• [WORK ORDER 1] From the car distribution article, reproduce the part that opens with the words "An extended digitalisation" and closes with "cheap downloaded pattern.", swapping "dealerships" for "showrooms".
• [WORK ORDER 2] In the car distribution article, what technology could let customers produce their own spare parts?

• [EXERCISE PASSAGE]
1994 – 2014 - 2034
A Long Term Perspective on Car Distribution: 20 years back, 20 years forward
By Eric Le Gendre, incoming Chairman, ICDP

I am very happy and proud to take on the position as chair of the International Car Distribution Programme (ICDP), as I have known, supported and enjoyed the programme since its very beginnings, some 20 years ago. Looking backwards a lot has changed over all those years: consumer pressure, economic downturns, newcomers, and last but not least, all the new technologies, the internet and digital wave. Looking forward, I guess the pace will be wider and the speed of changes will accelerate in the coming years. Let’s try to summarise some major trends in the Automotive Business:

An extended digitalisation of the economies, transforming the retail model as well as the consumer journey
Just as EasyJet hurt BA and Ryanair pressed Aer Lingus, I guess this huge digitalisation and commodities wave will drastically change our retail models, probably by fragmenting the facilities. But what about classical dealerships in remote suburbs? And what’s the future of huge expensive “terminals”? A new threat for the current genuine spare part business model might also emerge soon when 3D-printing will allow customers to produce their own spare parts from a cheap downloaded pattern. 

Consumer appetite and requests for changes will grow
24/7 operations, integrated mobility, car-pooling, car-sharing, class-actions, claim campaigns and their huge reimbursement policie, pay per use - those strange attitudes will be commonplace for our kids even though today they are only just emerging. The impacts on the economics or the automotive distribution chain are huge, and expensive.  Despite their poor current financial situation, car dealers will have to implement these changes, and struggle like the remaining white tigers in the Indian jungles. And let’s not forget: the jungle might shrink - most of our planet’s citizens live in cities, where the number of circulating cars might reduce. It’s clear to me that building customer relationships which offer value to the customer, without driving high costs into dealers, will be a must.

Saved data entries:

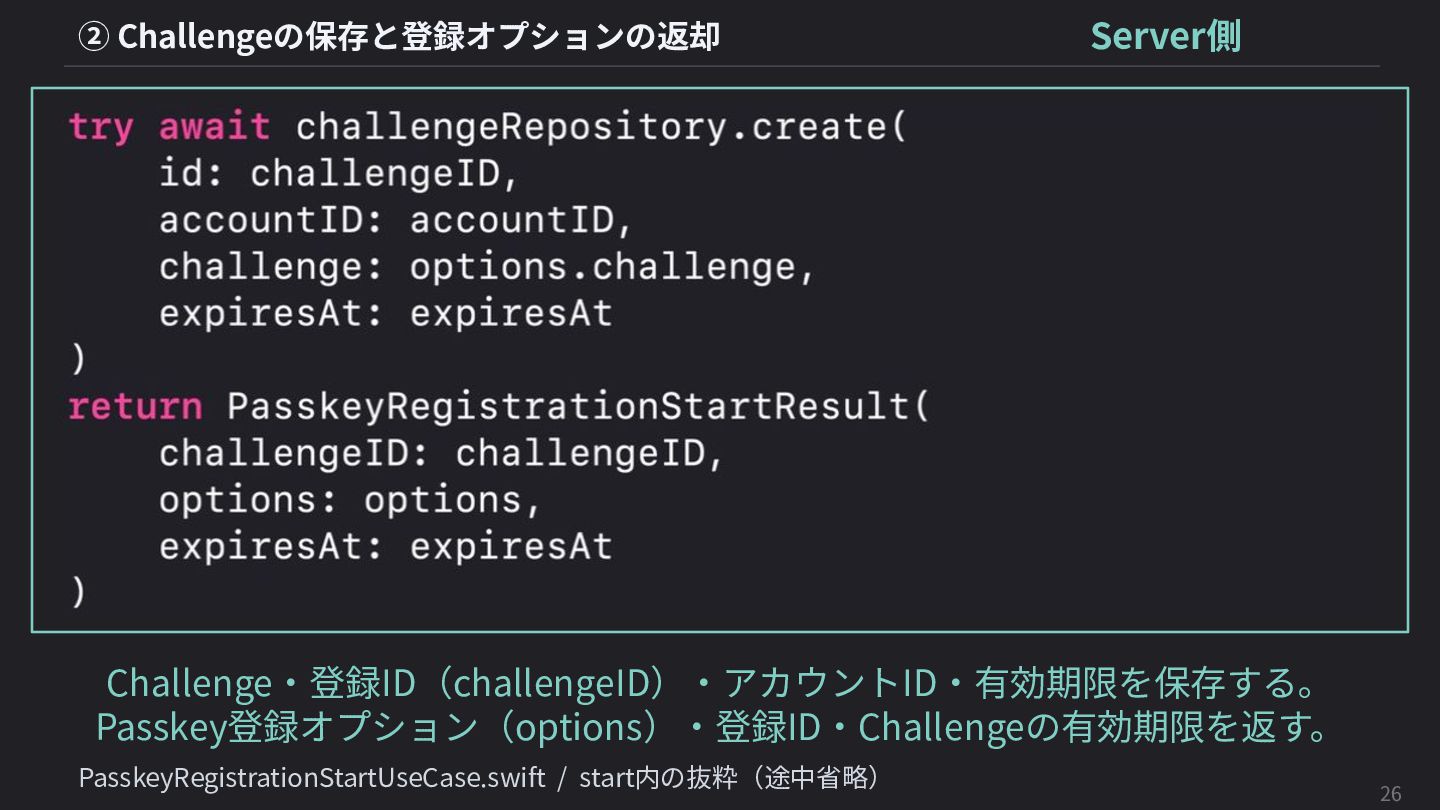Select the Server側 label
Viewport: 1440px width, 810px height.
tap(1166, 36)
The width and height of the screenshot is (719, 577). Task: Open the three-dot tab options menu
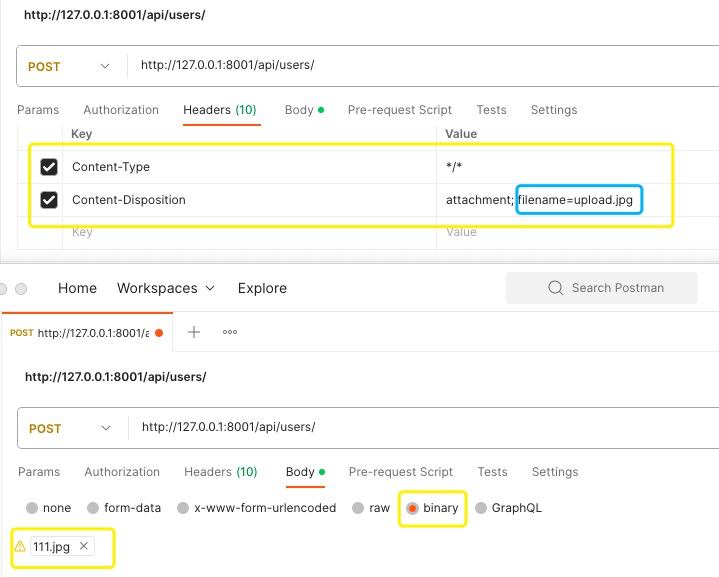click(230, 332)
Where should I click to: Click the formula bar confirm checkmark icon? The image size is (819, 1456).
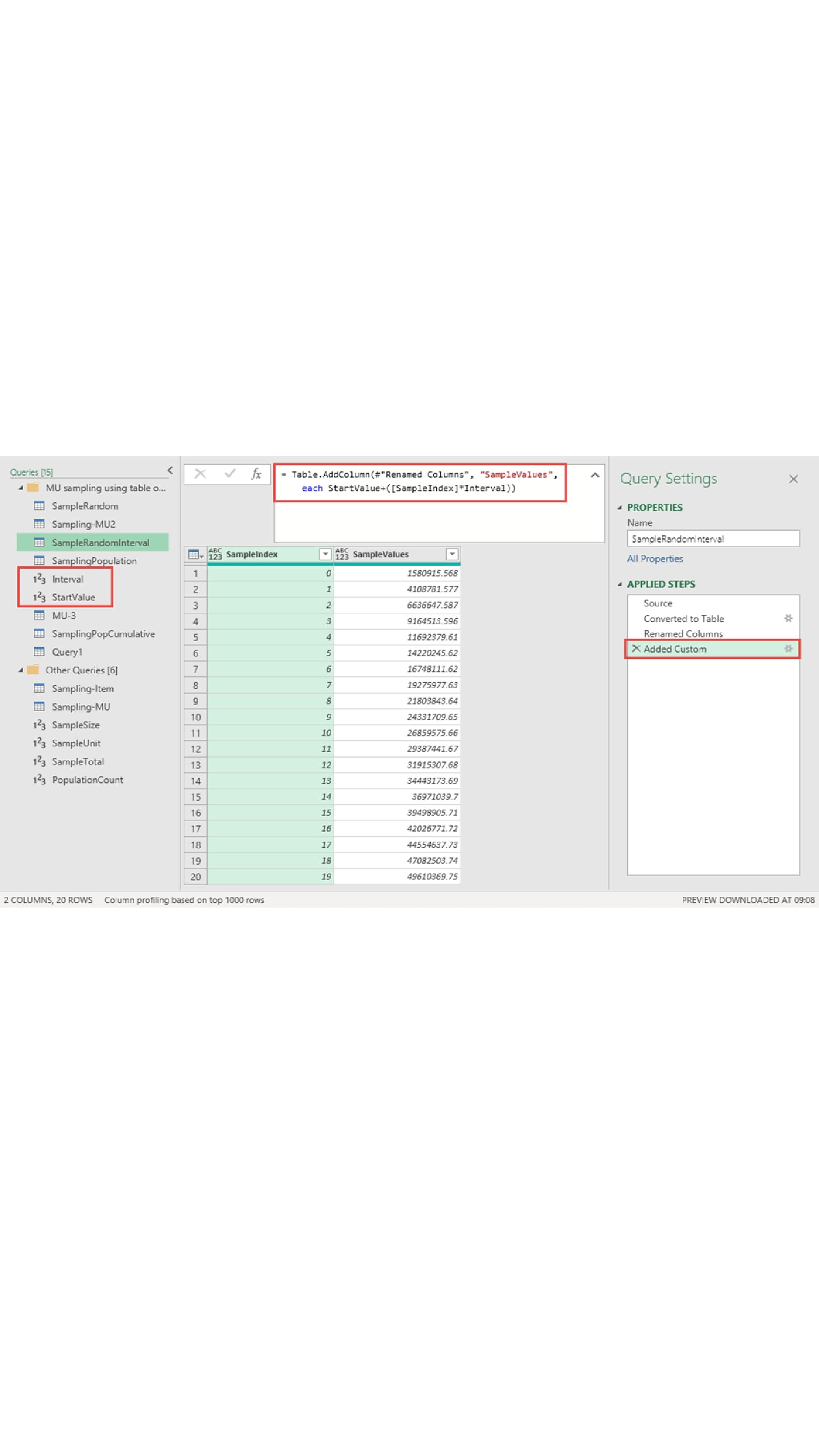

• [ANSWER SPACE 1]
An extended digitalisation of the economies, transforming the retail model as well as the consumer journey
Just as EasyJet hurt BA and Ryanair pressed Aer Lingus, I guess this huge digitalisation and commodities wave will drastically change our retail models, probably by fragmenting the facilities. But what about classical showrooms in remote suburbs? And what’s the future of huge expensive “terminals”? A new threat for the current genuine spare part business model might also emerge soon when 3D-printing will allow customers to produce their own spare parts from a cheap downloaded pattern.

• [ANSWER SPACE 2] 3D printing, using a cheap downloaded pattern.